Phase II jaw movements and masseter muscle activity during chewing in Papio anubis.

It was proposed that the power stroke in primates has two distinct periods of occlusal contact, each with a characteristic motion of the mandibular molars relative to the maxillary molars. The two movements are called phase I and phase II, and they occur sequentially in that order (Kay and Hiiemae [1974] Am J. Phys. Anthropol. 40:227-256, Kay and Hiiemae [1974] Prosimian Biology, Pittsburgh: University of Pittsburgh Press, p. 501-530). Phase I movement is said to be associated with shearing along a series of crests, producing planar phase I facets and crushing on surfaces on the basins of the molars. Phase I terminates in centric occlusion. Phase II movement is said to be associated with grinding along the same surfaces that were used for crushing at the termination of phase I. Hylander et al. ([1987] Am J. Phys. Anthropol. 72:287-312; see also Hiiemae [1984] Food Acquisition and Processing, London: Academic Press, p. 257-281; Hylander and Crompton [1980] Am J. Phys.

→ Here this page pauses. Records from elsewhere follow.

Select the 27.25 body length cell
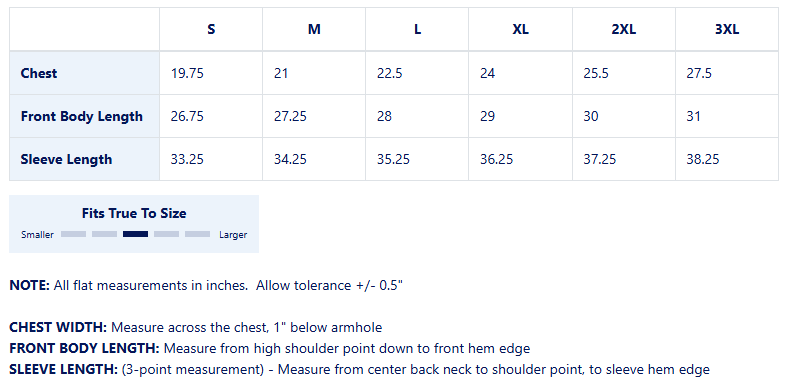 (314, 116)
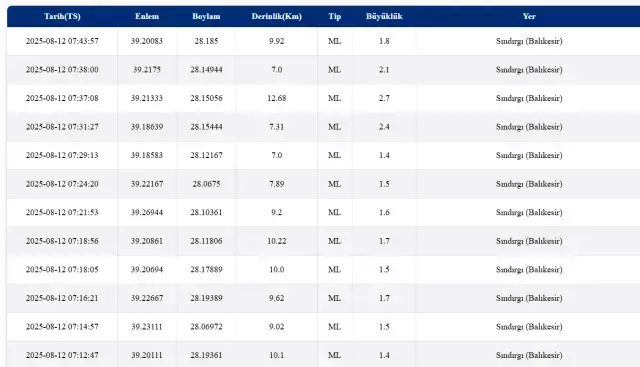The image size is (640, 367).
Task: Select longitude 28.15444 cell
Action: pos(206,127)
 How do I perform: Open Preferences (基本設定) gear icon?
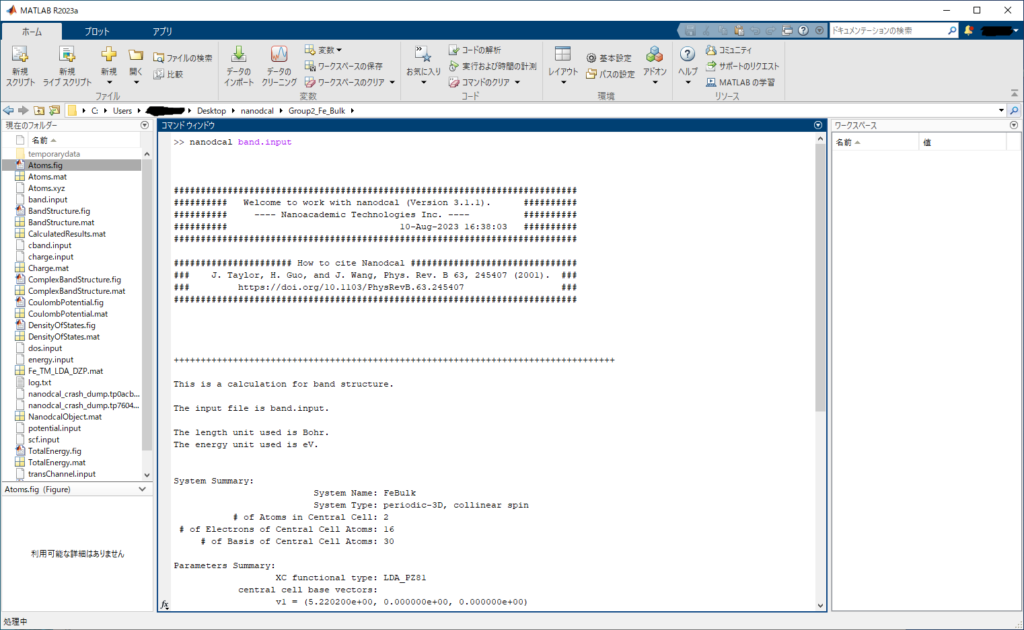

Anthropol. 52:239-251, [1986] Arch. Oral. Biol. 31:841-848) analyzed data on macaques and suggested that phase II movement may not be nearly as significant for food breakdown as phase I movement simply because, based on the magnitude of mandibular bone strain patterns, adductor muscle and occlusal forces are likely negligible during movement out of centric occlusion. Our goal is to better understand the functional significance of phase II movement within the broader context of masticatory kinematics during the power stroke. We analyze vertical and transverse mandibular motion and relative activity of the masseter and temporalis muscles during phase I and II movements in Papio anubis. We test whether significant muscle activity and, by inference, occlusal force occurs during phase II movement. We find that during phase II movement, there is negligible force developed in the superficial and deep masseter and the anterior and posterior temporalis muscles. Furthermore, mandibular movements are small during phase II compared to phase I. These results suggest that grinding during phase II movement is of minimal importance for food breakdown, and that most food breakdown on phase II facets occurs primarily at the end of phase I movement (i.e., crushing during phase I movement). We note, however, that depending on the orientation of phase I facets, significant grinding also occurs along phase I facets during phase I.